(SUPPLIED ENTRIES begins)

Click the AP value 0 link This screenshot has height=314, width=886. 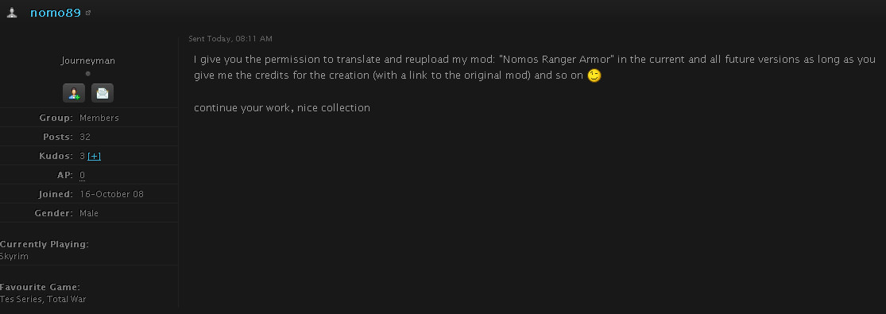tap(82, 176)
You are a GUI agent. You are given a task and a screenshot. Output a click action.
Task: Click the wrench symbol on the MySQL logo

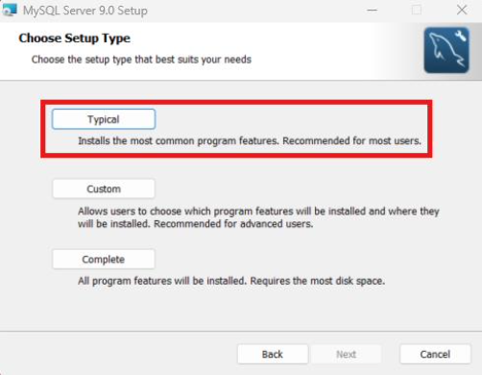point(460,36)
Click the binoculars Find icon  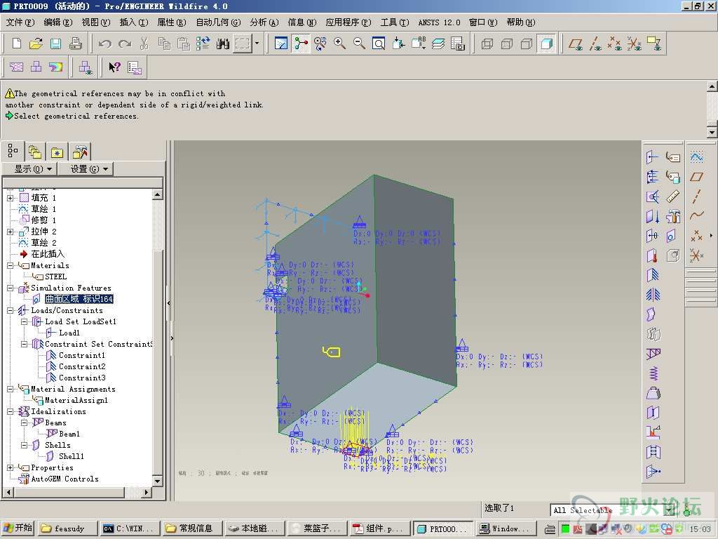[x=223, y=44]
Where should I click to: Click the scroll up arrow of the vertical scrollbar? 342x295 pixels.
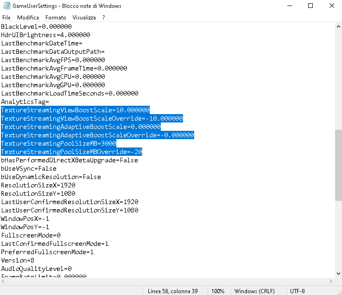click(338, 27)
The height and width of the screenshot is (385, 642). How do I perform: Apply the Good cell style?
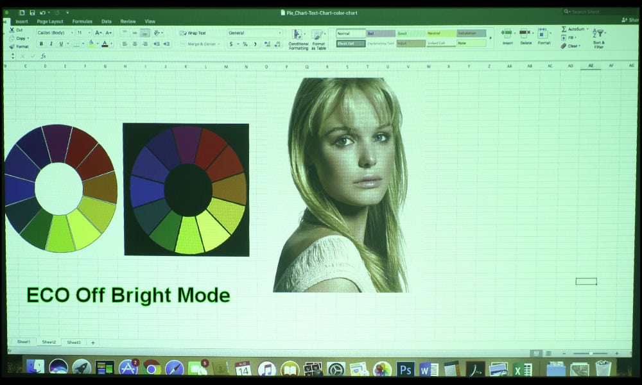tap(410, 33)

(SUPPLIED ENTRIES ends)

REQUIRED WORK → Pictures excluded, print only the lines from the one with "Where should I" through the end of the entries above, exactly as written.

OUTPUT OF THE TASK →
Where should I click to: Click the scroll up arrow of the vertical scrollbar? 342x295 pixels.
click(338, 27)
The height and width of the screenshot is (385, 642). How do I perform: Apply the Good cell style?
tap(410, 33)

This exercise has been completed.